Nu^{3} Canis Majoris

Observation data Epoch J2000.0 Equinox J2000.0 (ICRS)
- Constellation: Canis Major
- Right ascension: 06^{h} 37^{m} 53.421^{s}
- Declination: −18° 14′ 14.93″
- Apparent magnitude (V): 4.41 (4.63 + 8.56)

Characteristics
- Evolutionary stage: horizontal branch
- Spectral type: K0 II-III
- U−B color index: +1.04
- B−V color index: +1.16

Astrometry
- Radial velocity (R_{v}): −1.50±0.70 km/s
- Proper motion (μ): RA: −7.166 mas/yr Dec.: −8.777 mas/yr
- Parallax (π): 6.7876±0.1054 mas
- Distance: 481 ± 7 ly (147 ± 2 pc)
- Absolute magnitude (M_{V}): −1.13

Details

ν^{3} CMa A
- Mass: 3.38±0.37 M_{☉}
- Radius: 32.7 R_{☉}
- Luminosity: 398 L_{☉}
- Surface gravity (log g): 2.34 cgs
- Temperature: 4,510 K
- Metallicity [Fe/H]: −0.24 dex
- Rotation: 183 d
- Rotational velocity (v sin i): 8 km/s
- Age: 380±20 Myr
- Other designations: HDS 915, ν^{3} CMa, 8 Canis Majoris, BD−18°1492, GC 8660, HD 47442, HIP 31700, HR 2443, SAO 151730, CCDM 06379-1814, WDS J06379-1814A

Database references
- SIMBAD: data

= Nu3 Canis Majoris =

Star in the constellation Canis Major

Nu^{3} Canis Majoris is a binary star system in the southern constellation of Canis Major.
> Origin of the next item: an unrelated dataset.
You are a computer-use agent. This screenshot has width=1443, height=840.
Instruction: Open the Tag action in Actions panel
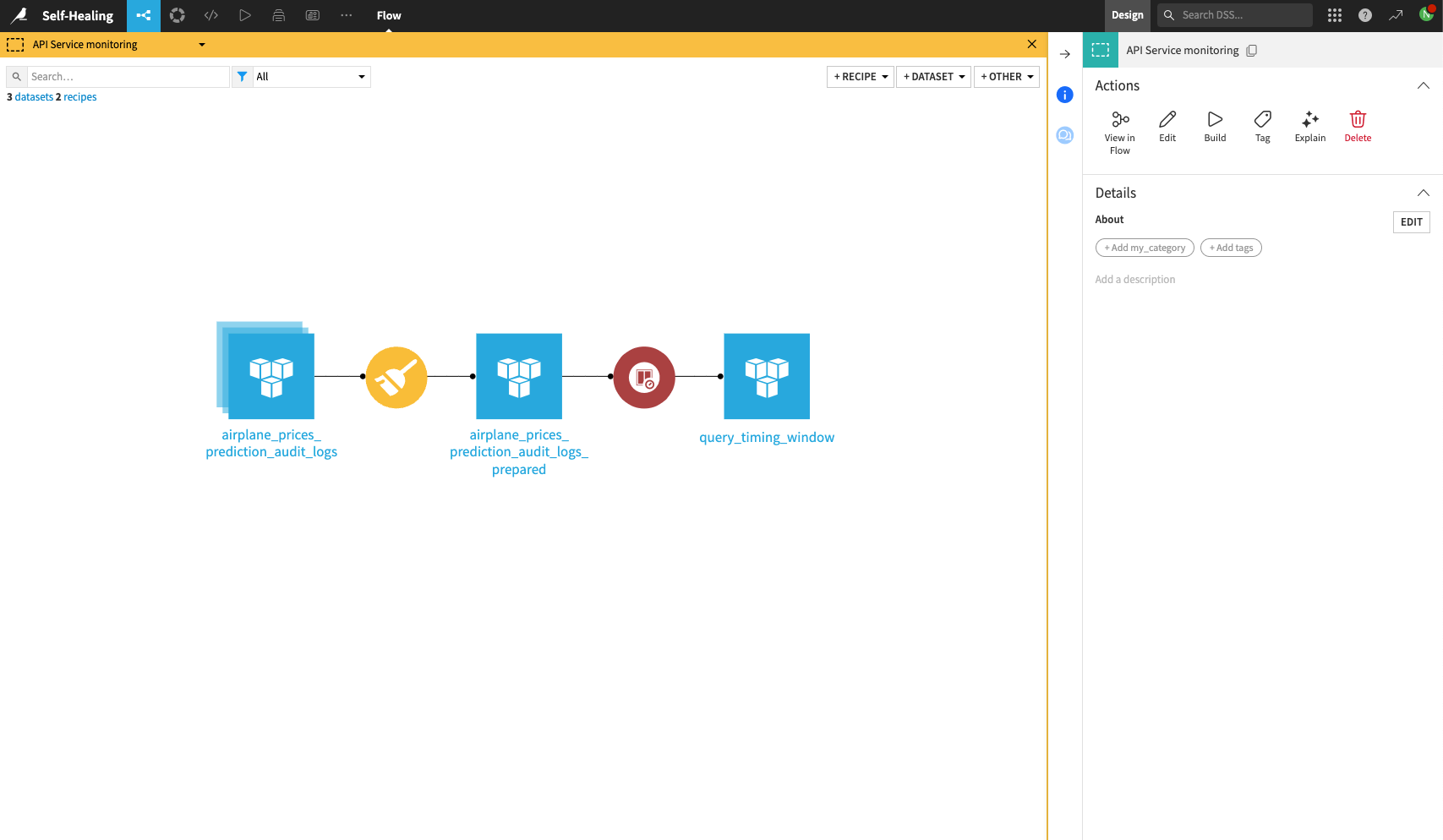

Its name is a Bayer designation that is Latinized from ν^{3} Canis Majoris, and abbreviated Nu^{3} CMa or ν^{3} CMa. The star system, appearing as one star, is deemed visible to the naked eye with its combined apparent visual magnitude of 4.41. Based upon an annual parallax shift of 6.79 mas as seen from Earth, this system is approximately 481 ly distant from the Sun.

==Characteristics==
The primary member, component A, is an evolved, orange-hued giant/bright giant hybrid with an apparent magnitude of +4.63 and a stellar classification of K0 II-III. It is most likely (96% chance) on the horizontal branch, which would indicate it is generated energy through helium fusion at its core. The star has a moderate level of surface activity with a magnetic field strength of 2.2±0.4 G and is a source of X-ray emission with a luminosity of 624e27 erg s^{−1}.

This giant has an estimated 3.4 times the mass of the Sun and has expanded to 33 times the Sun's radius. It is radiating 398 times the Sun's luminosity from its enlarged photosphere at an effective temperature of 4,510 K. The star is spinning with the leisurely period of 183 days. Its companion, component B has been observed at 1.040 arcseconds distant along a position angle of 2.9° as of 2002, and has an apparent magnitude of +8.56.